Que les maris ne se désespèrent pas trop tôt. Il est encore temps au début du mariage pour rectifier sur ce point l’éducation d’une bonne petite femme et lui enseigner la science de l’économie. Encore faut-il que les susdits maris la connaissent eux-mêmes cette science.

Il y a chance qu’à l’école des affaires ils aient appris l’art essentiel de balancer sagement la recette et la dépense.

Quels que soient l’état et l’étendue de sa fortune, qu’un homme commence donc par en instruire sa jeune femme. Qu’il l’initie à ses affaires, non pas seulement pour l’inquiéter de ses soucis et de ses préoccupations (la femme a ses propres ennuis qu’on augmenterait ainsi inutilement), mais pour l’intéresser à l’entreprise commune et lui permettre d’administrer sa part en associée intelligente.

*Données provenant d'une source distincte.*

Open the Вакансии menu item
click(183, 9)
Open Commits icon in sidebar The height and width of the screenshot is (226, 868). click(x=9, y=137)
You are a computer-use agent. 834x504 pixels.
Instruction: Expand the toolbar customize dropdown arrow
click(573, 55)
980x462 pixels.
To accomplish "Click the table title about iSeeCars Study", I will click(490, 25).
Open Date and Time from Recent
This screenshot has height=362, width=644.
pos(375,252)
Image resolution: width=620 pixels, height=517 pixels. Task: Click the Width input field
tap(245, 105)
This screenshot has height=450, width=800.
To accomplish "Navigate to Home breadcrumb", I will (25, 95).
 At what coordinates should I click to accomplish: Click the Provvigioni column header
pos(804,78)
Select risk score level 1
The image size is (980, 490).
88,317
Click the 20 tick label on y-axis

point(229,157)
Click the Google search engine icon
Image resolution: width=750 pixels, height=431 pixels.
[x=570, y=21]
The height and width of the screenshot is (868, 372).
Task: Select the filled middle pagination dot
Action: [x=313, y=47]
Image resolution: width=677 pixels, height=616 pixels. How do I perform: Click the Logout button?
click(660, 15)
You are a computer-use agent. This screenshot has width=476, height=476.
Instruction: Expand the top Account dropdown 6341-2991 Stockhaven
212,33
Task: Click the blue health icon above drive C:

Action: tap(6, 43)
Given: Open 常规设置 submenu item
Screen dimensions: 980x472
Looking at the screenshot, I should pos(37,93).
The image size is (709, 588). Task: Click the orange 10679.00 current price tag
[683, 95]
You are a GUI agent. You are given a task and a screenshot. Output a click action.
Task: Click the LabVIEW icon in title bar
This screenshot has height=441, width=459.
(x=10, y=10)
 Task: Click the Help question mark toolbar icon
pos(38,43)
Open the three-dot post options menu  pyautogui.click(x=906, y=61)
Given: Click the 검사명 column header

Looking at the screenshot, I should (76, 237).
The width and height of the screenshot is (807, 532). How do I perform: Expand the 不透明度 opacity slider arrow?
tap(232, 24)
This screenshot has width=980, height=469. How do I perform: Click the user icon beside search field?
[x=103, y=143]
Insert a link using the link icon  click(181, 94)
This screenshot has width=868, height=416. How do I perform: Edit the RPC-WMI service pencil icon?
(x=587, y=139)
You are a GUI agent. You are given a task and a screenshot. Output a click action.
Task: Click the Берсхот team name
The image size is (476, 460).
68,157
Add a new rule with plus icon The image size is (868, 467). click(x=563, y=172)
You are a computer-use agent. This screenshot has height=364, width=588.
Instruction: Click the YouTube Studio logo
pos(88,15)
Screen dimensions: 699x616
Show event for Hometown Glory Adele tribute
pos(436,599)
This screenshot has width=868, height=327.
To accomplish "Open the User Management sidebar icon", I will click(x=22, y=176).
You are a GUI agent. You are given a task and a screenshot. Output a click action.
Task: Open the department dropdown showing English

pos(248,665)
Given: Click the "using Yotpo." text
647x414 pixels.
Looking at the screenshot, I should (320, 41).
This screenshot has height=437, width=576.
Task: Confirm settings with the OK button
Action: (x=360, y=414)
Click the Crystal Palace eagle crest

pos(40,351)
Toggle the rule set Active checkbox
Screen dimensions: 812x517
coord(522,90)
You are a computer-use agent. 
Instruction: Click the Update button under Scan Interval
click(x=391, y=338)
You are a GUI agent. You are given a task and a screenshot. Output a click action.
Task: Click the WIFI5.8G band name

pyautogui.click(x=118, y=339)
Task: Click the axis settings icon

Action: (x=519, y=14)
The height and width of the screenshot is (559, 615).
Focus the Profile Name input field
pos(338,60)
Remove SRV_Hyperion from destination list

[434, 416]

N’envions jamais le sort des femmes à qui on permet de dépenser sans compter. Nulle fortune ne résiste à ce système ; le temps vient inévitablement où il faut crier à celles qui en ont usé : « Halte-là ! » Et alors il est trop tard pour réparer ses folies.

Moi je conseillerais à l’homme à qui je veux du bien de s’asseoir dès le lendemain de son mariage à côté de sa petite femme, devant une feuille de papier, avec un crayon à la main et de lui dire gentiment sans craindre de gâter l’exquise poésie des premiers moments de bonheur, tâchant d’en profiter au contraire :

— Voici, ma chérie, l’énorme… ou le modeste chiffre de nos revenus. Avec cela il faut confectionner un cadre aussi commode que possible pour notre bonheur. Nous ne nous laisserons pas prendre au dépourvu si vous êtes de mon avis…

Elle ne manquera pas ici d’interrompre :

— Voilà que vous dites encore vous ! payez l’amende.

Vous aussi.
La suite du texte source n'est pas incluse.